日本にいるわたしたちがふだん口にするであろう食品や成分について焦点をあてている。

世界各地から精度の高い情報を集め、論文を比較検討、場合によっては実験を追加しつつ討議をくりかえして、どのくらいなら安全かそうでないかの意見を集約し、回避方法などとともに報告している。その目的はそこで得られた情報をひろくすべての国民に周知するためにある。

そこから得た情報を例をあげて紹介する。なお、わたし自身はいずれの利害関係者でもないことをひとことふれておく。


食べものを口にすると…

 誤解なきようにお読みいただきたい。すべての食品(水もふくめて)は人体に対してある種の食べてもよいレベル、あるいはこれを超えると健康を害しますよとか、つづけて食べつづけるとからだによくないですよという値がある。

これはわたしたちも経験上おのずと常識の範囲で心得ているつもり。梅干しだけを食べつづけているとよくないだろうし、水だけかぶ飲みしても強靭なからだはできない。

でもじゃがいもの芽ってよくないって聞くけど…とか、かびが少し生えたモチは…とか、だんだん微妙に世代や立場でとらえ方にちがいのあるものもある。

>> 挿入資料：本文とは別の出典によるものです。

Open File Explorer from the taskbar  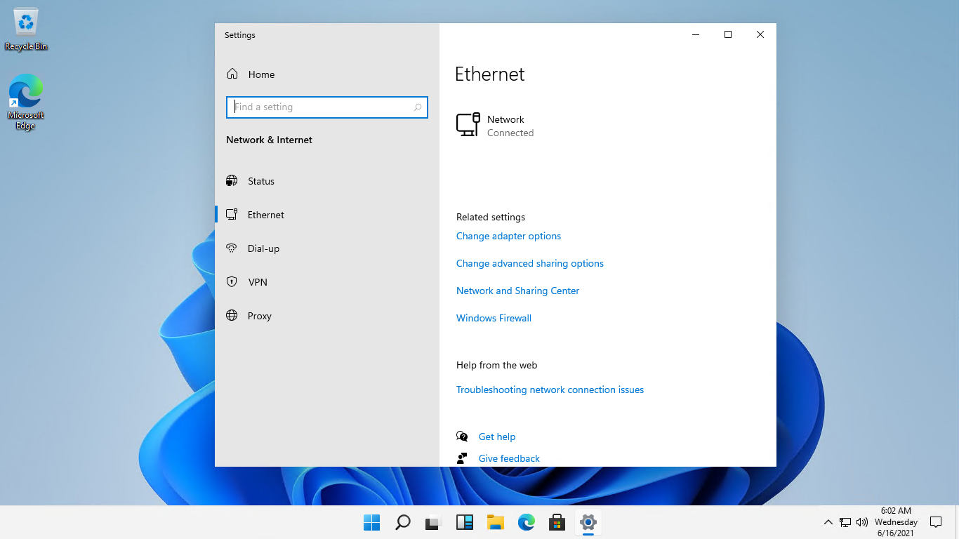click(x=496, y=522)
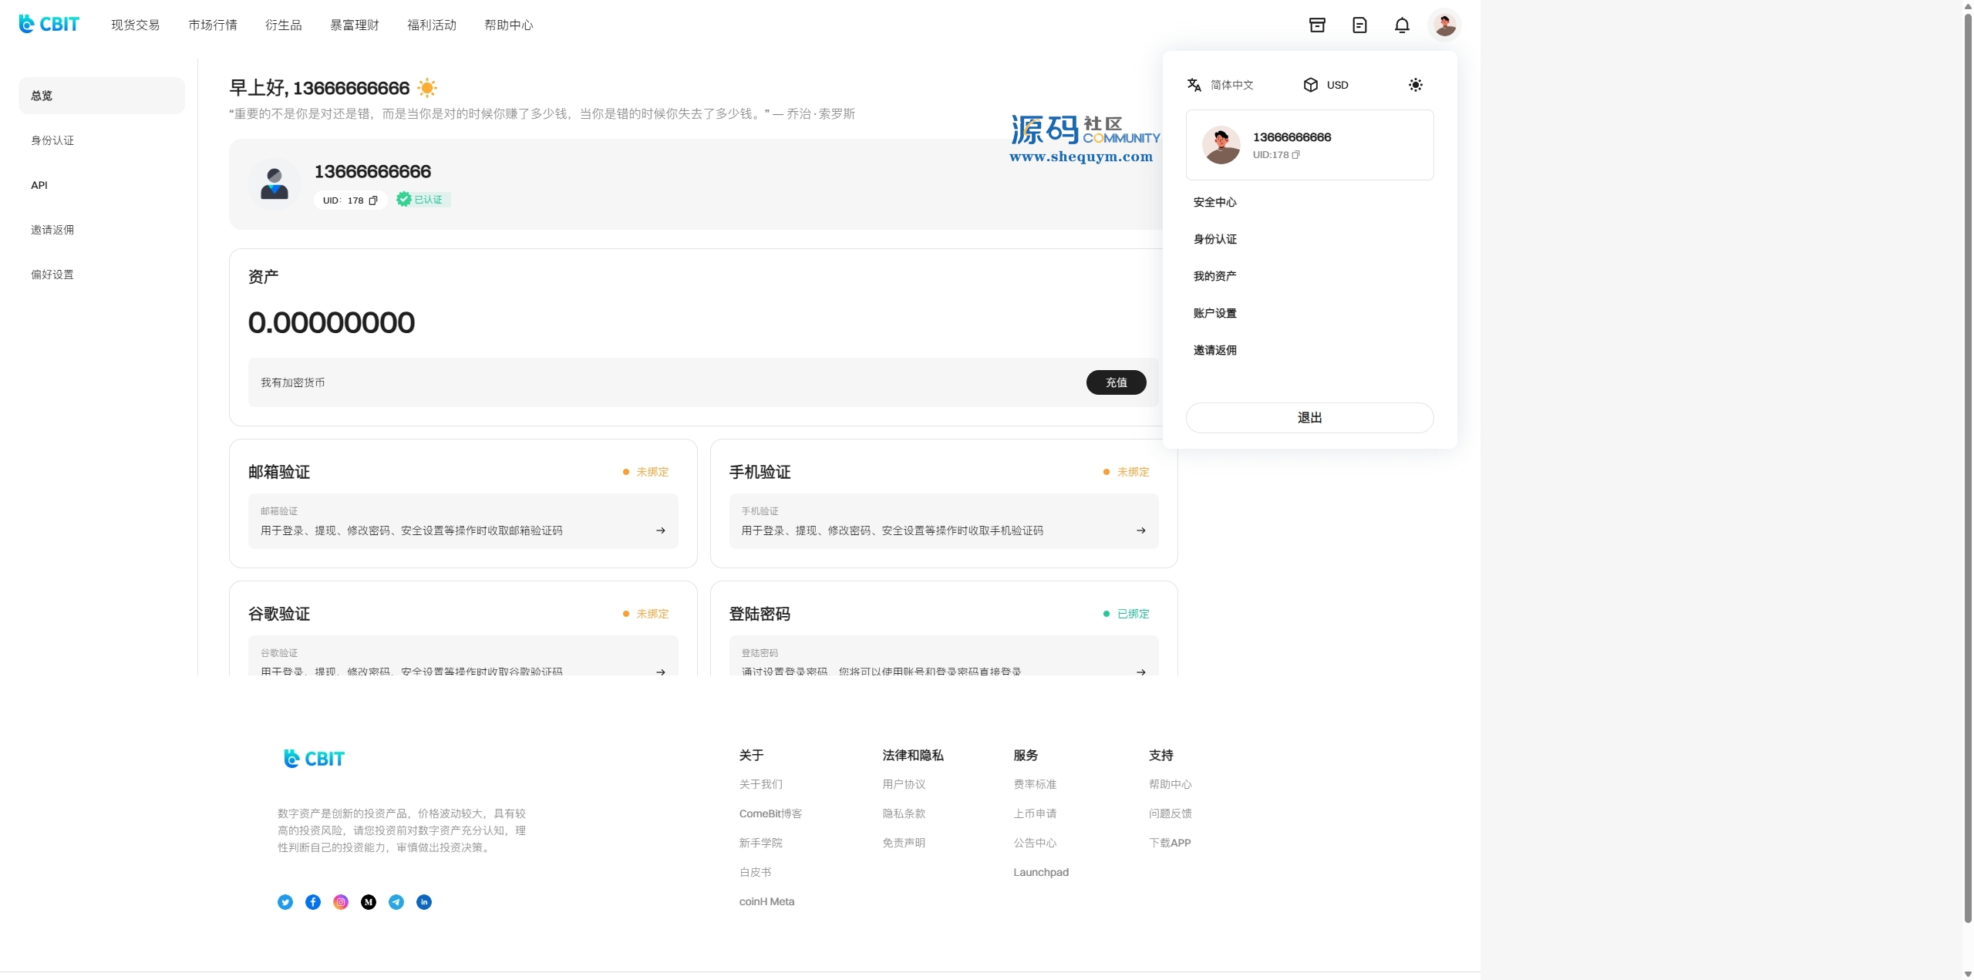The height and width of the screenshot is (980, 1974).
Task: Click the notification bell icon
Action: (x=1402, y=25)
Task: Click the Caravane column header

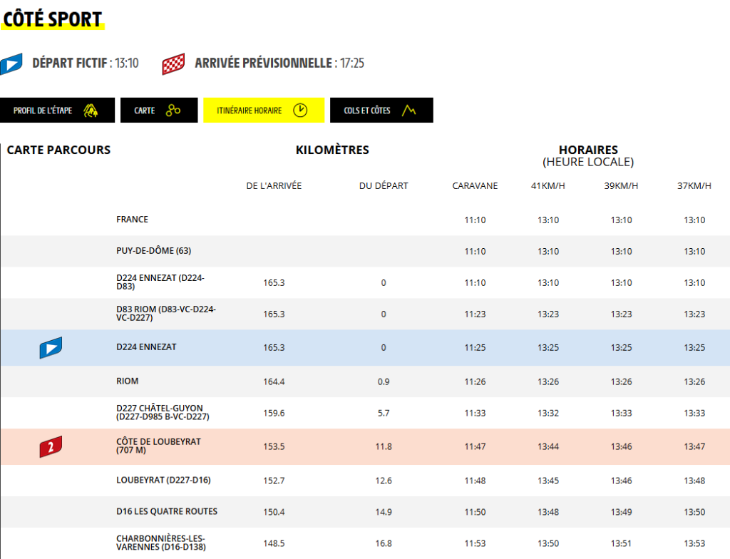Action: pos(475,186)
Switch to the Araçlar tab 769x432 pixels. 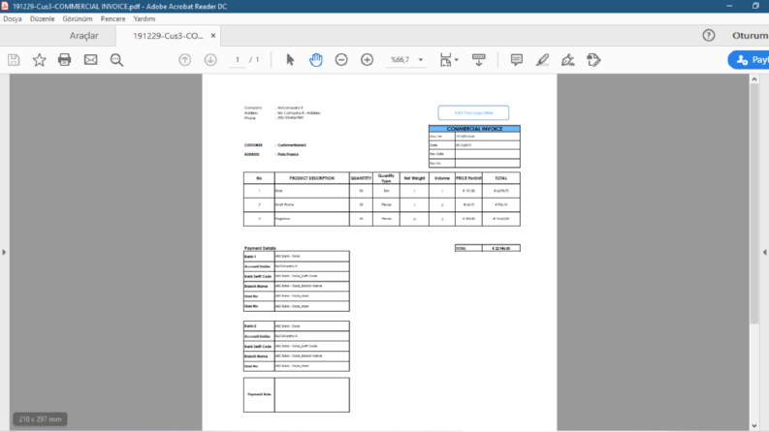click(x=83, y=36)
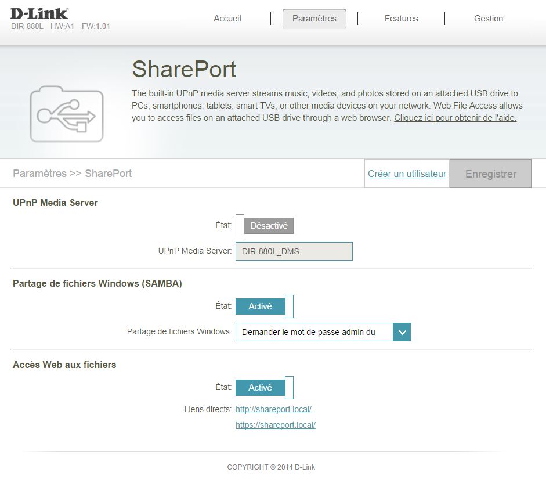Open the 'Cliquez ici pour obtenir de l'aide' link
Image resolution: width=546 pixels, height=487 pixels.
[455, 118]
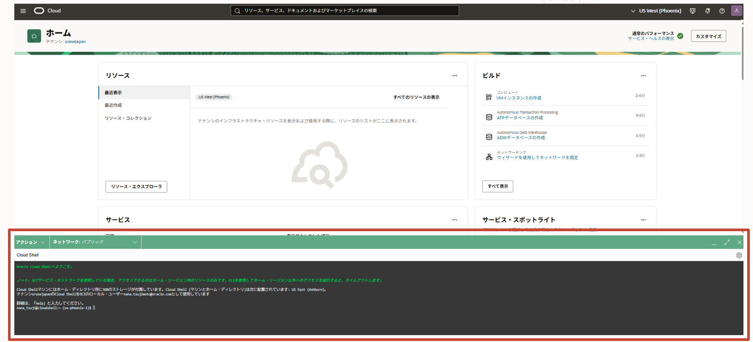The image size is (753, 342).
Task: Click the すべて表示 button
Action: [x=497, y=186]
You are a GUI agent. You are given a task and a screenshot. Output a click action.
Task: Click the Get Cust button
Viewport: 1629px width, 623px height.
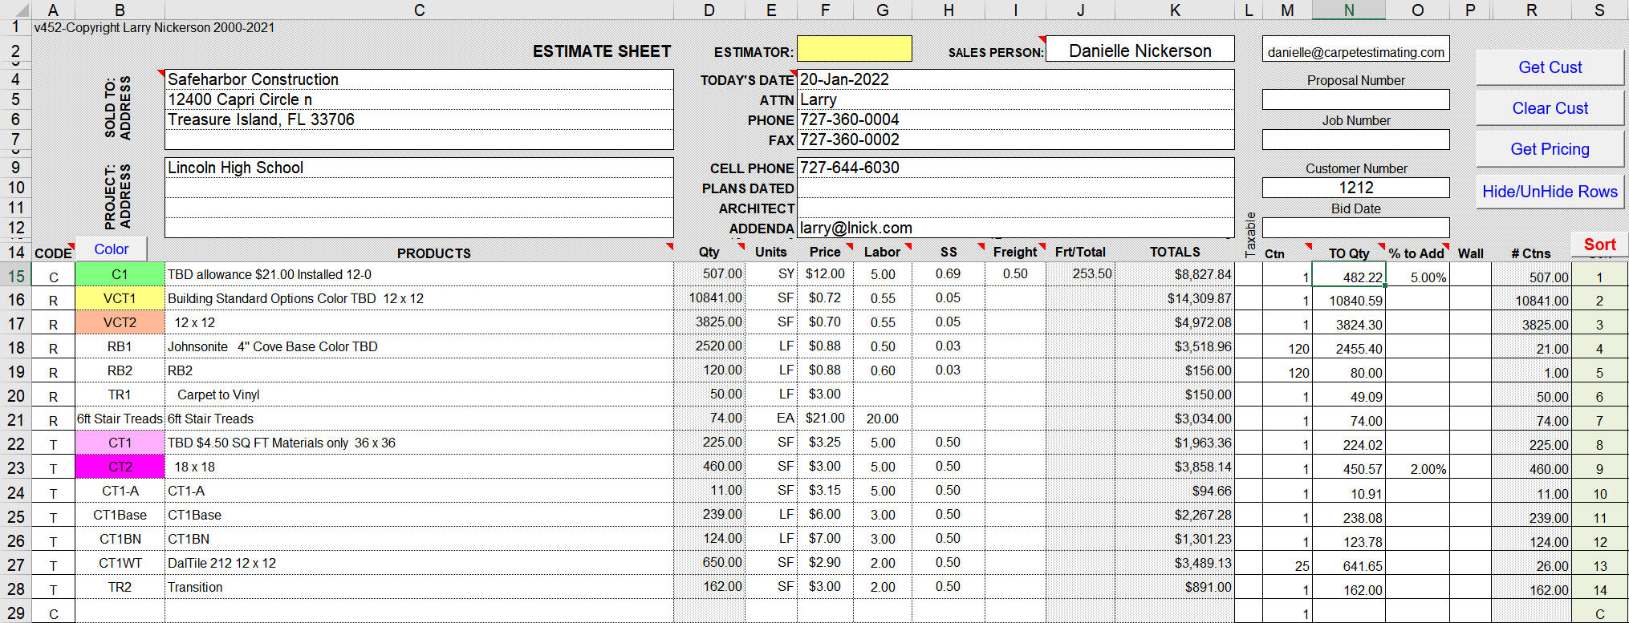click(x=1550, y=67)
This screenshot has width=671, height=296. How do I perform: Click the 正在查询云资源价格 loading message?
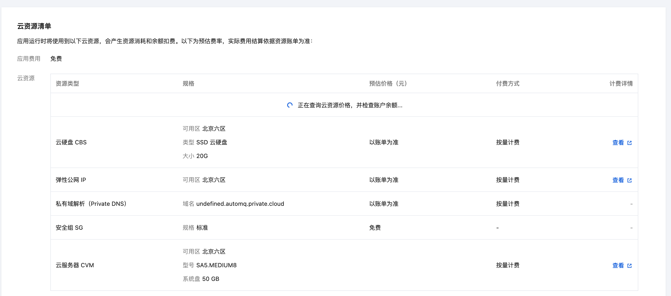[x=350, y=105]
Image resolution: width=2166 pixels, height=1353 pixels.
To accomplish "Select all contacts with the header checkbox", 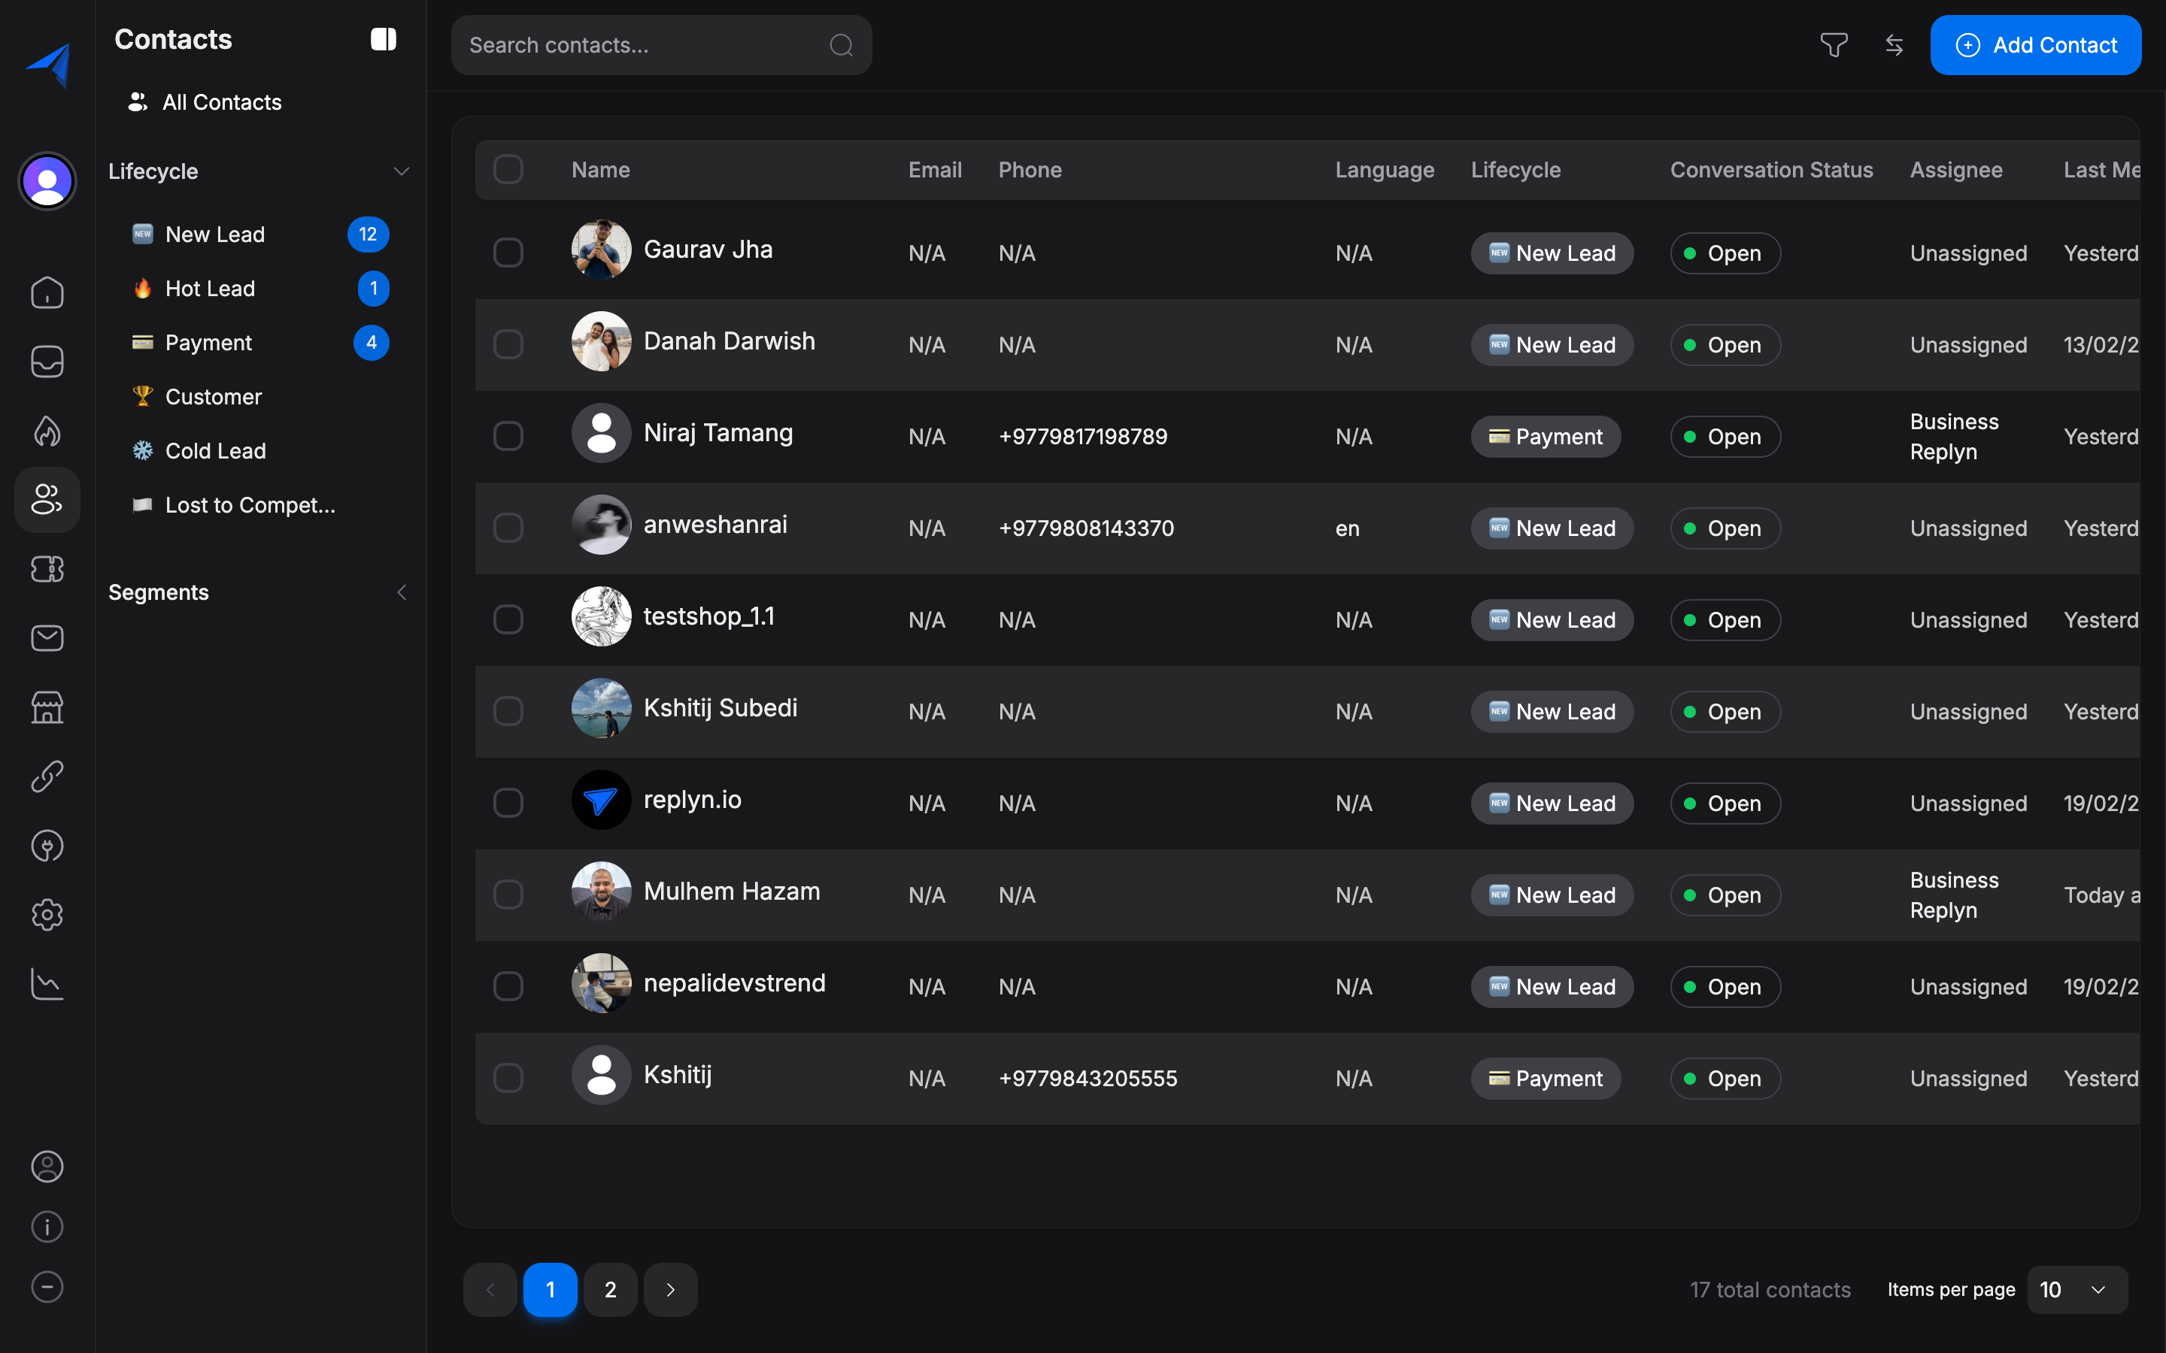I will [508, 169].
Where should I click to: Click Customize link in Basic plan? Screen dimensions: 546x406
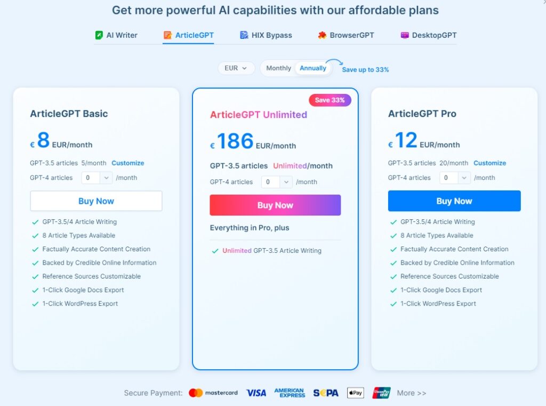128,163
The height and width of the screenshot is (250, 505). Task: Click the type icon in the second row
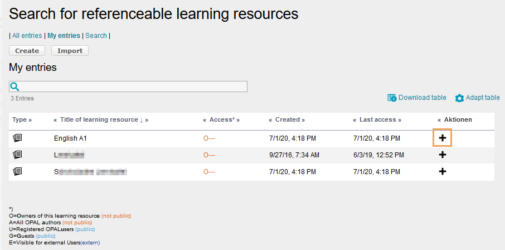[17, 155]
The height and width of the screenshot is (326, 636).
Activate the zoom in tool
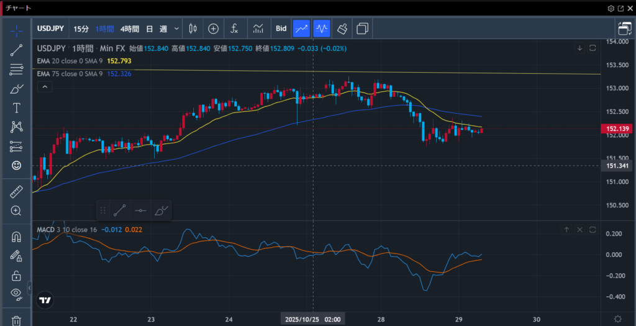[16, 211]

ましてや加工食品にはさまざまな食品添加物などがふくまれているし、健康食品は世にあふれている。これらについては人々の見かた、とらえかたは千差万別。

そこで食品安全委員会はこうしたあいまいにされてきたことを、ひとつひとつとりあげて、科学的なファクトデータとして積み上げてきた。まだそんなに古い組織ではない。むしろ新しいほうだといっていい。それだけ省庁の垣根を超えて独立した組織として存在する。


実験の場で

 ここ数年で食品安全委員会からの情報で得たものとしては「アクリルアミド」に関してが興味深い。これは生命科学を仕事にしてきたわたしにはなじみ深い物質。ポリアクリルアミドゲル電気泳動。これはタンパク質や核酸の分析でさけてとおれないほどメジャーな手法。

生命科学の分野では基本として学生実験などで実習することが多い。「アクリルアミド」を重合するとポリアクリルアミドゲルができる。

ゲル中にタンパク質や核酸をおき、電荷や分子のサイズによる移動度のちがいで分析する。ポリアクリルアミドゲルはそうしたタンパク質や核酸の動きを制限する有用な資材。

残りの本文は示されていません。